◆ **Selection**:
Busy Mating Season for Island Kestrels

A female kestrel affectionately nips at her mate’s leg. (Source photo by Gail Karlsson)

How exciting to see so many American Kestrel couples courting and mating this spring.

It wasn’t like I was creeping around in the woods to spy on them. Starting in February, I started seeing them along the road pairing up on power lines and the tops of dead trees.

Kestrels ordinarily like to hunt from high perches. With their sharp eyesight, they can easily spot unsuspecting prey from a long distance. But during mating season the kestrel couples were often sitting close and looking at each other.

Since I don’t often get to see breeding behavior in birds, I was eager to spend time quietly watching what they were up to. Although a few of my friends began to suspect I was becoming an avian voyeur, others understood my scientific interest and invited me to come by and observe pairs of kestrels hanging out near their houses.

Kestrels mostly mate on high perches like dead treetops or power line posts. (Source photo by Gail Karlsson)

◆ **Work to be completed**:
Answer these questions from the kestrel article.
1. In which month did the writer start seeing kestrels pairing up along the road?
2. What do kestrels ordinarily like to hunt from?
3. According to the last photo caption, where do kestrels mostly mate?

◆ **Extracted entries**:

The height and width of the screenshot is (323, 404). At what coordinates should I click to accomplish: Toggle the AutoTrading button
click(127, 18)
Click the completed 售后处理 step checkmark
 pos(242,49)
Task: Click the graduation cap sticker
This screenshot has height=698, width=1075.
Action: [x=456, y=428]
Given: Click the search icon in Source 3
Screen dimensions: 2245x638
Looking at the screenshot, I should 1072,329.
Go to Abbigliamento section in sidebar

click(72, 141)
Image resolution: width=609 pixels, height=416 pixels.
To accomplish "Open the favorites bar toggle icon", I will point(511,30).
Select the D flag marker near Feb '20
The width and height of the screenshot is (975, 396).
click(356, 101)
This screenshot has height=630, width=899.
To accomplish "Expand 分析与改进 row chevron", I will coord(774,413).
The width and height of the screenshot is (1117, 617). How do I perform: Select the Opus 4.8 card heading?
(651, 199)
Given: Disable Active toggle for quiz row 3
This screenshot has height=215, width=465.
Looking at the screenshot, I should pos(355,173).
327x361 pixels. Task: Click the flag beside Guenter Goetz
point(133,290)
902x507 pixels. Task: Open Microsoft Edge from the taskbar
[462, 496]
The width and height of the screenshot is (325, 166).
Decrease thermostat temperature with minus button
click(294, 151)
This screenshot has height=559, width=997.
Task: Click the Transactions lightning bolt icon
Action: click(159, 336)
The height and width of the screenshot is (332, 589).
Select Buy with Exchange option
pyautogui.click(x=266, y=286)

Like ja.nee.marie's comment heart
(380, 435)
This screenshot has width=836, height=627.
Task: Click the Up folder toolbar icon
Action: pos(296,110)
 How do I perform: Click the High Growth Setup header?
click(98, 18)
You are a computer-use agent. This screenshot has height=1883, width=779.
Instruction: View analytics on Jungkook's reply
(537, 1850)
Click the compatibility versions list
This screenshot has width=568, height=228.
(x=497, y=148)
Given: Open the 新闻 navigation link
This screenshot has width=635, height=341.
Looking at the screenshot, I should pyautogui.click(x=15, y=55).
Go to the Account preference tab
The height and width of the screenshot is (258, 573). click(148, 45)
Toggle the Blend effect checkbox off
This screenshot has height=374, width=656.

◆ **Worked answer**:
1. February.
2. High perches.
3. On high perches like dead treetops or power line posts.